● **Try it**: The copy should begin at the line containing "At what coordinates" and end with the last line below, every line exact and no picture included.

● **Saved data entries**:

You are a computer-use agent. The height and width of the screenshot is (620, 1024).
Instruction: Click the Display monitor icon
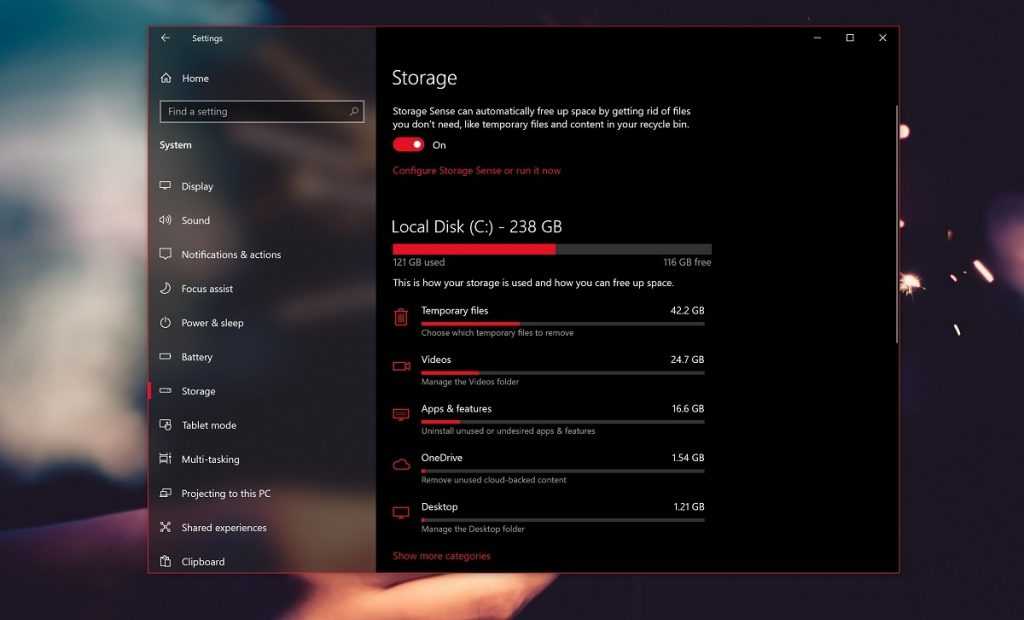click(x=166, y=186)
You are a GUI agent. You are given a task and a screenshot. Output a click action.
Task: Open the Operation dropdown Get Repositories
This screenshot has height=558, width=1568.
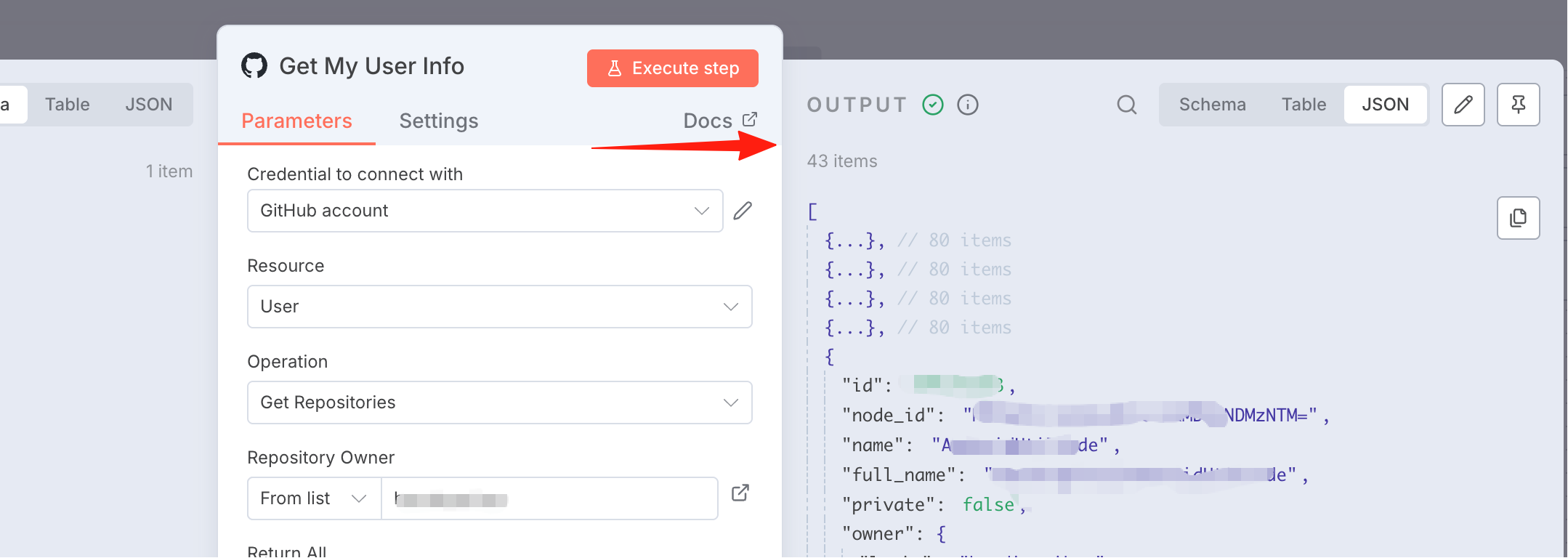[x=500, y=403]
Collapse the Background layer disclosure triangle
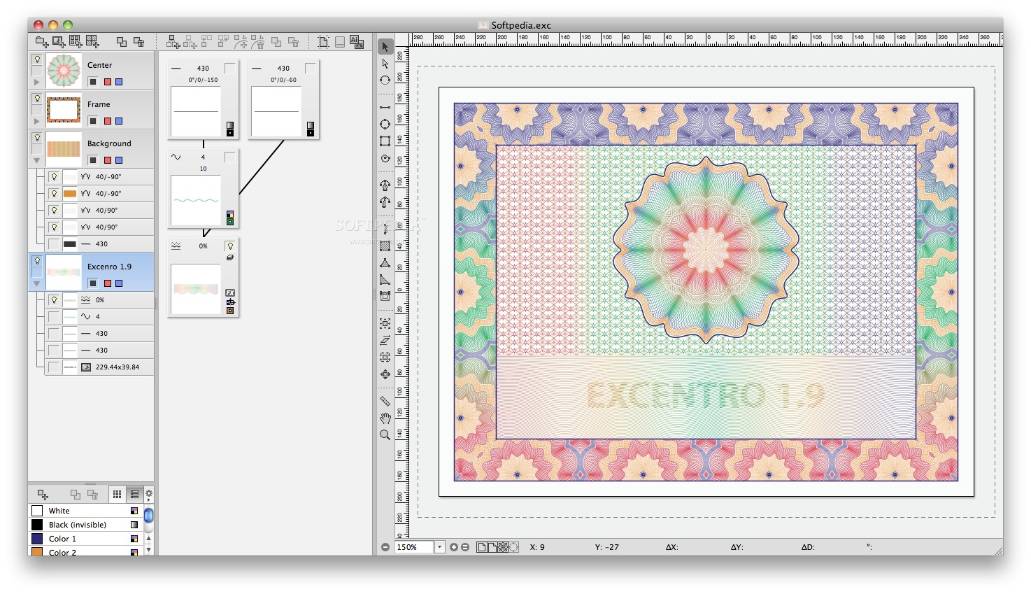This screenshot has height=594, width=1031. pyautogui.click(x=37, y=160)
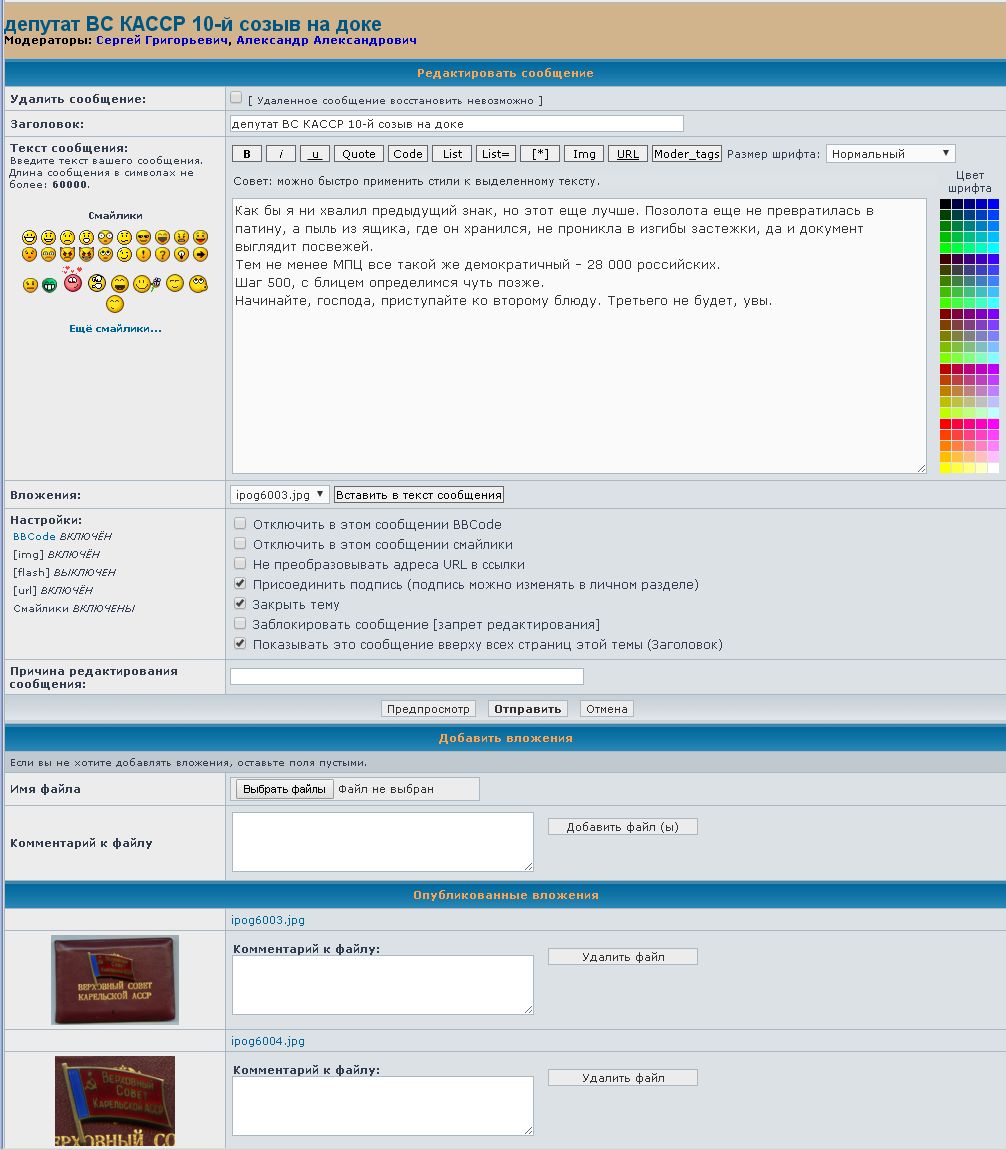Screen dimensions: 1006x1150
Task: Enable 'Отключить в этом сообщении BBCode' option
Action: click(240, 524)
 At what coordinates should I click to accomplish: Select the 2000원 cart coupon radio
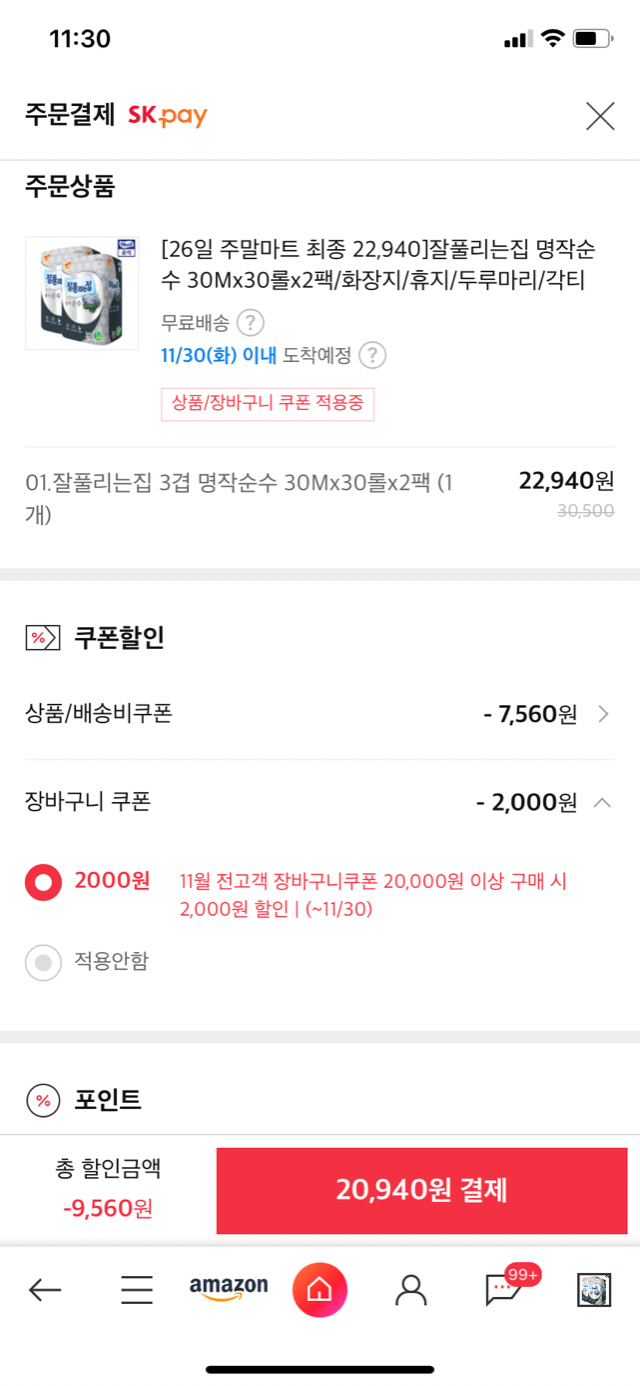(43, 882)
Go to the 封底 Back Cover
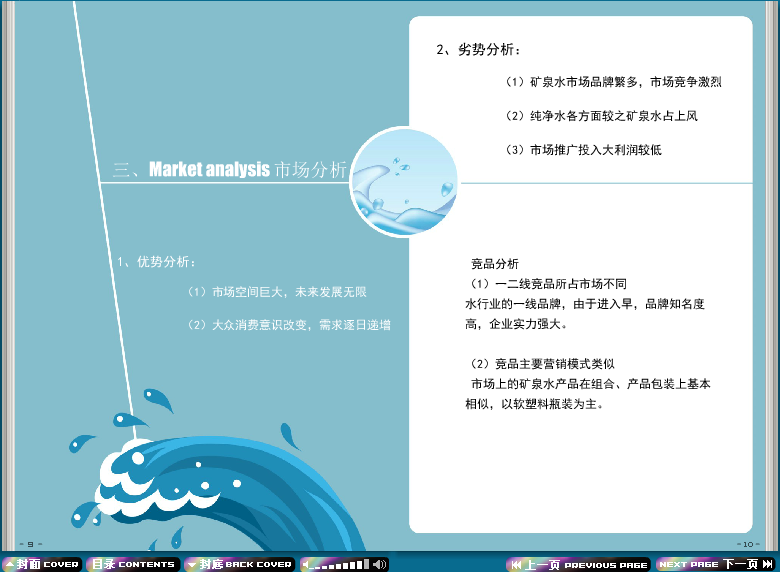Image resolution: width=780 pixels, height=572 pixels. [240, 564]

● **Answer to the exercise**:
 At what coordinates should I click to accomplish: Select the 2000원 cart coupon radio
(43, 882)
Go to the 封底 Back Cover
Image resolution: width=780 pixels, height=572 pixels. [240, 564]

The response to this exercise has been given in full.